The CMO pointed out that at least one hospital under each regional authority now has the capacity to provide this kind of support.
“If the patient is severely ill, then we want to have them in one of our Type A hospitals [University Hospital of the West Indies, Kingston Public Hospital, and Cornwall Regional Hospital], that would have all the additional support of staff and other capacities to fully manage the patient.”
Hoping to make it out safely
But the fears are not limited to COVID-19, as Jamaican women have long dreaded the delivery room, hoping that they, and their babies, make it out safely. In recognising that too many Jamaican women were dying in childbirth each year, the three-year Maternal, Neonatal and Infant Health (MNIH) project was launched in 2018.
“We have 79 deaths per 100,000 live births, and it really should be lower. It is a really critical issue, and infant health issues are being addressed as well. When mothers die, it has a lot of ripple effects on the family. Moreover, those deaths are preventable,” explained Linnette Vassell, advocacy specialist in the MNIH project.
Professor Affette McCaw-Binns recently presented her findings on the maternal mortality trends in Jamaica between 1998 and 2018, at a national mortality review meeting.
The summary of her findings, provided by the Women’s Resource and Outreach Centre (WROC), showed that, “There has been no significant change in the maternal mortality rate in 21 years; however, deaths indirectly related to pregnancy and late deaths have doubled.
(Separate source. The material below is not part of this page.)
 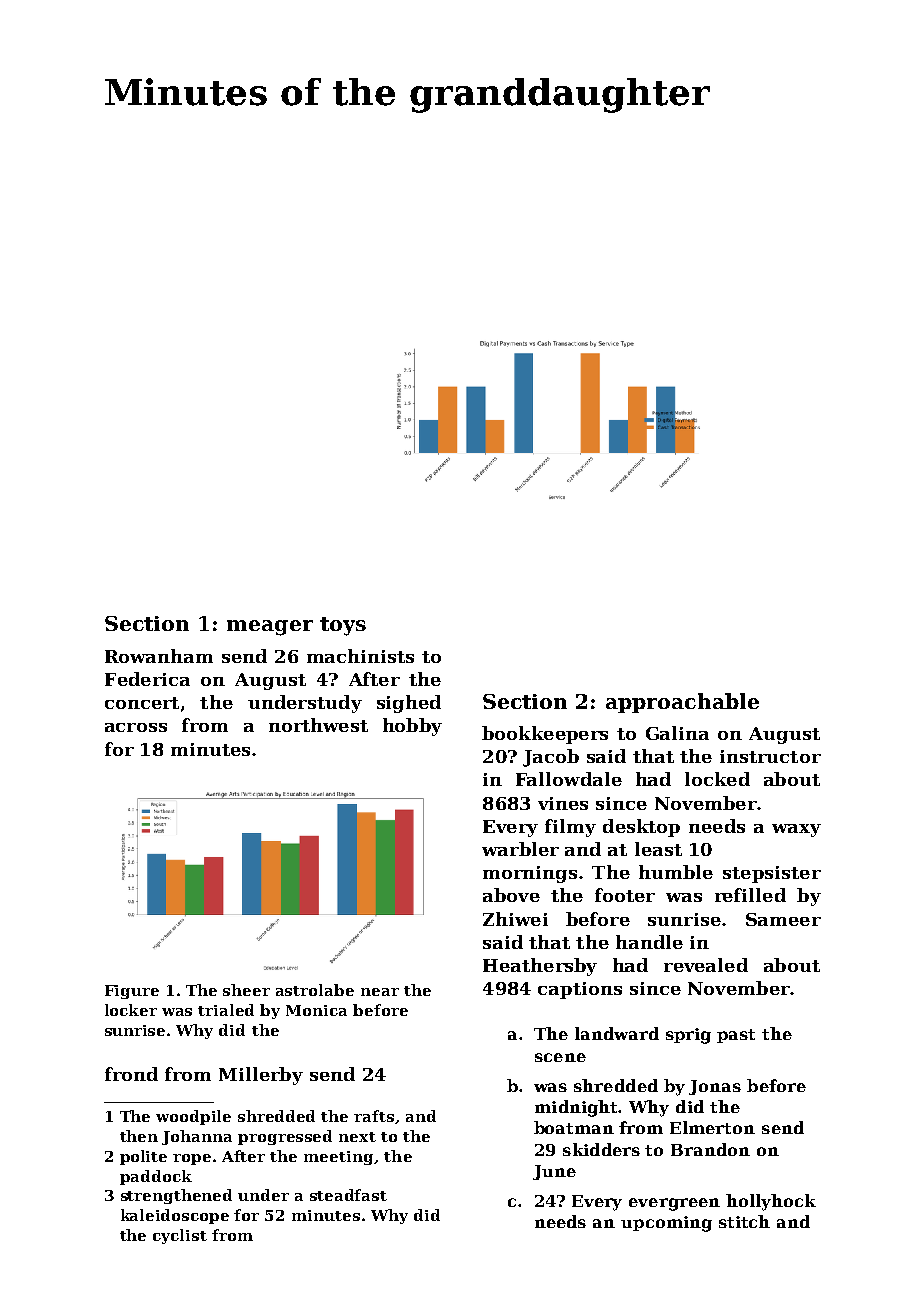 What do you see at coordinates (343, 626) in the image?
I see `toys` at bounding box center [343, 626].
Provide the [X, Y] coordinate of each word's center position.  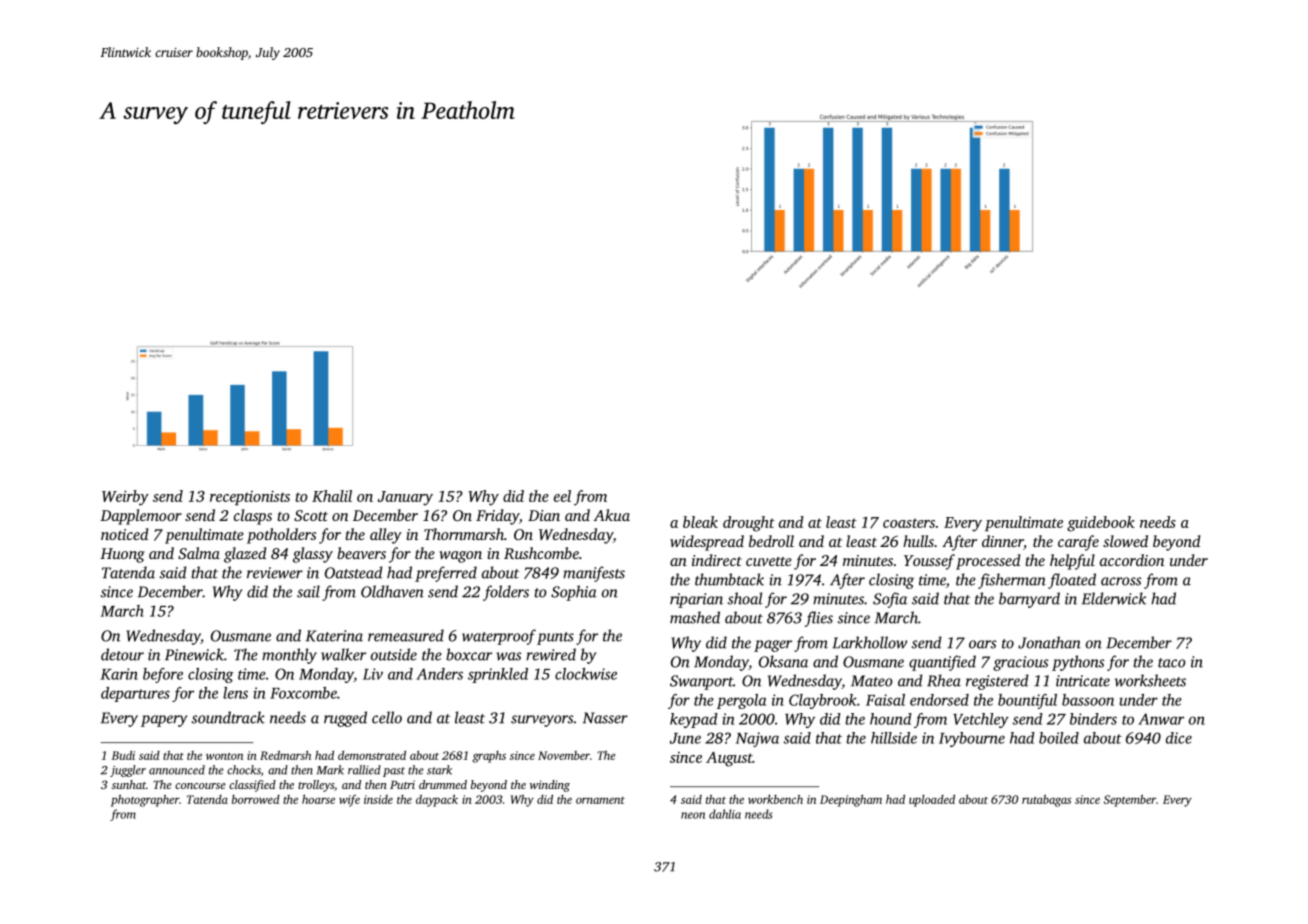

Improvements have been seen in the southern region for maternal deaths, but not late maternal deaths, while rates have been trending up in the south-east and western regions.”
The study also found that the previously downward trend in the north-east region was reversed in 2016-2018, and needs to be monitored.
The leading direct causes of maternal deaths are hypertension, pre-eclampsia, haemorrhage, abortive outcomes and infection. The main conditions that contribute indirectly to maternal deaths are circulatory diseases (for example strokes, heart attack), HIV/AIDS, sickle cell disease, and diabetes. These are also risk factors to late maternal death (more than six weeks after birth).
The MNIH project falls under the Programme for the Reduction of Maternal and Child Mortality (PROMAC), which was developed and implemented by the Department of Community Health & Psychiatry at The University of the West Indies with funding from the European Union. The department carries out the project in partnership with WROC and other civil society organisations. The aim of PROMAC is to reduce maternal and infant mortality in Jamaica, which remain high, and which Jamaica failed to achieve under the millennium development goals, which were succeeded by the sustainable development goals in 2016.
According to project lead Professor Wendel Abel, since the MNIH project was launched, it has collected baseline data on MNIH and patient rights; executed capacity-building workshops; built partnerships with key and non-health players; developed an advocacy plan of action; analysed the policy and legislative environment related to human rights and MNIH; developed training manuals; launched a public education campaign; and increased collaboration in patients’ rights advocacy to monitor, affirm rights, lodge complaints and mediate MNIH issues.